The News
Sunday 22 of December 2024

Electoral Rehearsal?


Morena protesters
Morena protesters
Nearly 3,000 protesters backing runner up Delfina Gómez surrounded the IEEM facility to demand a full recount of the votes

Way deep down Mexicans, as a nation, have been working to have an honest democracy in which clean elections are the path to a brighter future.

Yet under present circumstances many feel that the contrary is happening after Tuesday when the State of Mexico Electoral Institute (IEEM) awarded Institutional Revolutionary Party (PRI) candidate Alfredo del Mazo Maza the victory in the past June elections for governor under the shouts of “fraud” aimed not just at the PRI, but also at the officials in charge of organizing the election.

Nearly 3,000 protesters backing runner up Delfina Gómez of the National Regeneration Movement (Morena) surrounded the IEEM facility to demand a full recount of the votes in 18,000 booths “vote by vote, booth by booth,” because they feel that the IEEM officials sold out to the PRI candidate who just happens to be President Enrique Peña Nieto’s blood cousin.

What is worse, there is a feeling among all political parties that the State of Mexico election was “a rehearsal” of the national federal election next year that includes the presidency, the Senate, the Chamber of Deputies, and a myriad of state and municipal governments for a total of about 18,000 participating candidates.

Coincidentally, the PRI victory in the State of Mexico comes in tandem with the PRI National Assembly next Saturday in which it is said that the electoral tactics that worked out well to win the State of Mexico election will be applied again in 2018 to win the presidential one.
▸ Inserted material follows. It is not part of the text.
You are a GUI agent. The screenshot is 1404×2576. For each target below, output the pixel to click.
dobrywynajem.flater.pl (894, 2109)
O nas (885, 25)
This fills up the Mexican political air with a stench of corruption and distrust. Minority Labor Party representative in the State of Mexico Joel Cruz says that “we’re surprised and worried that the electoral organizers have lost their autonomy. They are subject to external evaluations that threaten the legitimacy of the electoral process. What’s going on is political, not juridical.”

The accusations of corruption at the IEEM come also in tandem when all leaders of national political parties feel that the entire National Electoral Institute (INE) has been coopted by President Peña Nieto to favor the PRI leading the nation back to the time when PRI was a totalitarian one-party system of governance.

PRI is holding five different workshops Wednesday and Thursday to put together their electoral program which will be presented at the General Assembly at the Sports Palace in Mexico City during their national gathering Saturday.

Again, the entire powwow will be held to outline the path to follow to “six more years” in power as of 2018.

Yet PRI knows it is holding its convention at a moment in which the president’s popularity, though slightly better from the all-time 12 percent low it hit last January after Peña Nieto decided to hike gasoline prices, is still not good. Add to this the large amount of corrupt governors on trial that badly taint the image its current president Enrique Ochoa Reza, who wants to project and of course to defend the State of Mexico victory.

A main objective of the convention will be to “align” the majority of PRI militants — it is still the largest political party in Mexico — behind the command of President Enrique Peña Nieto in order to win the elections next year. This symbiosis is in the PRI’s DNA and whenever it has not been there, they have lost elections.

But the worst accusation of all parties opposing PRI is that it is manipulating the National Electoral Institute to win elections, no matter what the cost might be just as it happened in the State of Mexico.

In this position, PRI is a veritable threat to the incipient Mexican democratic system all Mexicans want, because even if in decay, it still wields enough power to impose itself as “the one and only political party.”

But in the end, it is not PRI that is under trial, but the National Electoral Institute because many politicos feel they have betrayed the goal they were appointed for by political parties, which is to oversee the honesty of vote counting and fair elections on an even playing field.

Will Peña Nieto manage to impose a “successor” like in the old PRI dictatorship? That’ll spell well for PRI militants, but it may lead Mexican democracy to the guillotine.